(Saved entries)
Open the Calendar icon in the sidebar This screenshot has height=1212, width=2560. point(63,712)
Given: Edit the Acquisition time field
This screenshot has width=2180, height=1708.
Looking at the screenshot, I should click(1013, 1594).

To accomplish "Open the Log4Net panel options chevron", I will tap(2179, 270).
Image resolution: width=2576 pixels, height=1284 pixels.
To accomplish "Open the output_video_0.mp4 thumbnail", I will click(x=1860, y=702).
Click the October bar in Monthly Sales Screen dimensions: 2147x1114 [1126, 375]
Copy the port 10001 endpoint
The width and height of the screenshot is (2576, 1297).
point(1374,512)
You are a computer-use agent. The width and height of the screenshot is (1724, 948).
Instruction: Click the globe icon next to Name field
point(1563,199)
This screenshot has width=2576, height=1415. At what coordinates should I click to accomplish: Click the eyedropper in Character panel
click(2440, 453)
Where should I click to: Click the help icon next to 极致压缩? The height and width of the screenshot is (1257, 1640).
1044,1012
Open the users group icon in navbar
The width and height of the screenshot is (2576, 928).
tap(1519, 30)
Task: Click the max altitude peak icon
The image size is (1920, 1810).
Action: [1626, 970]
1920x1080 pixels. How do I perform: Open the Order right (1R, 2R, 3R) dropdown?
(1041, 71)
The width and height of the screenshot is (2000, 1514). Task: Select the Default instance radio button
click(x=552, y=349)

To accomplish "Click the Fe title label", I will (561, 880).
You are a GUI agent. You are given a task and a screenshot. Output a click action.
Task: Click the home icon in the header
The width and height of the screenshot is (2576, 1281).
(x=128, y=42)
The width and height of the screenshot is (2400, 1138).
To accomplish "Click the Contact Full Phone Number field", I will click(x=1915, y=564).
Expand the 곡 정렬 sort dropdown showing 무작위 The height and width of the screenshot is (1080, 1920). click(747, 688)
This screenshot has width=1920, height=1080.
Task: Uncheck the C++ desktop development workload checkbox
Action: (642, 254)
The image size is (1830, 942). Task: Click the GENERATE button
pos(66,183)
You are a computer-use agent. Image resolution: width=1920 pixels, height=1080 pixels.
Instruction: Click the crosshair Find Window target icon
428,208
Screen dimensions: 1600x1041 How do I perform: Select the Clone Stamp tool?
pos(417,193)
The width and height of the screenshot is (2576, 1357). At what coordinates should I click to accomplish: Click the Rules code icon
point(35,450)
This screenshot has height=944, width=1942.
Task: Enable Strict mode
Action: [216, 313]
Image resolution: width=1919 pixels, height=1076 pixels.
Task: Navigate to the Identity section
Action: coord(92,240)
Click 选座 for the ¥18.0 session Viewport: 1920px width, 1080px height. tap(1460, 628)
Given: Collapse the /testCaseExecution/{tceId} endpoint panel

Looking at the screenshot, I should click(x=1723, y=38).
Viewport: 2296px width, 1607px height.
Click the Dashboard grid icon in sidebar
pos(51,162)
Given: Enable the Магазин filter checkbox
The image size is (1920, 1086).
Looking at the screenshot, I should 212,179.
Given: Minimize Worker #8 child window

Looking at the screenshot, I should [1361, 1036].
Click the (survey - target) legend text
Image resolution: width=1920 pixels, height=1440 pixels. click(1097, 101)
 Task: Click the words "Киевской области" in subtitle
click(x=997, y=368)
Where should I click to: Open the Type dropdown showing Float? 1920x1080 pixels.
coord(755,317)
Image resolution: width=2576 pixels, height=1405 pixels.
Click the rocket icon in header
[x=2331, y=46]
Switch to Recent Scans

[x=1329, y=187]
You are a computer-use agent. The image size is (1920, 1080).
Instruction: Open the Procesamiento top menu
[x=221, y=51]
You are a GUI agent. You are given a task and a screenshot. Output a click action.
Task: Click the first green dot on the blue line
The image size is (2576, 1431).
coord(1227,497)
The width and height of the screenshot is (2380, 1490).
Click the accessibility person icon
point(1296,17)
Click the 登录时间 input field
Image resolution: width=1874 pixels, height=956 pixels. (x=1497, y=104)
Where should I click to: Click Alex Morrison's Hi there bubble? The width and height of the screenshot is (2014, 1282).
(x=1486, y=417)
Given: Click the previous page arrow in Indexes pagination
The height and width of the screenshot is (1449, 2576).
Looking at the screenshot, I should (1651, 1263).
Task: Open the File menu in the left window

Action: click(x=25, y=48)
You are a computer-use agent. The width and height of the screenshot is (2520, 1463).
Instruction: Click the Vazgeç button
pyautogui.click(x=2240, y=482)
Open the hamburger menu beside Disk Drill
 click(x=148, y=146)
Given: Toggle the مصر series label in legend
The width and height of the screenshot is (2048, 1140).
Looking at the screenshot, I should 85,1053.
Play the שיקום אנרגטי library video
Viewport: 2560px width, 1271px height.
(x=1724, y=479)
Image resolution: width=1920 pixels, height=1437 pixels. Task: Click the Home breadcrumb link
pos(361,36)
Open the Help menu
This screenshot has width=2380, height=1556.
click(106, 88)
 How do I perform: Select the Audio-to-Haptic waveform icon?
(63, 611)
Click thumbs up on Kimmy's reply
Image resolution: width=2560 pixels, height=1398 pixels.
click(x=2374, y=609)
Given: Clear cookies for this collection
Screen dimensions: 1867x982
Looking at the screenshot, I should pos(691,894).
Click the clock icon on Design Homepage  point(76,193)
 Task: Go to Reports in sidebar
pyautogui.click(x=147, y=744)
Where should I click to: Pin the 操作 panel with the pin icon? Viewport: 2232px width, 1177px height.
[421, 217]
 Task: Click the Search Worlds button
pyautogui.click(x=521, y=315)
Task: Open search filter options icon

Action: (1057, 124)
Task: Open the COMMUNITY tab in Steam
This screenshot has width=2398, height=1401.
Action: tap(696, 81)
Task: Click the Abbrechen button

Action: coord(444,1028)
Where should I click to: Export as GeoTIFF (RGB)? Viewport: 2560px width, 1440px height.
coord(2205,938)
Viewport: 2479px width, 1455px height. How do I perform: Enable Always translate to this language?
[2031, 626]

YOUR ASSIGNMENT: Would you please repeat exactly the lines above, starting at the line with "Click the 登录时间 input field" and stopping at the line with "Given: Click the", both included?

OUTPUT OF THE TASK:
Click the 登录时间 input field
Image resolution: width=1874 pixels, height=956 pixels. (x=1497, y=104)
Where should I click to: Click Alex Morrison's Hi there bubble? The width and height of the screenshot is (2014, 1282).
(x=1486, y=417)
Given: Click the previous page arrow in Indexes pagination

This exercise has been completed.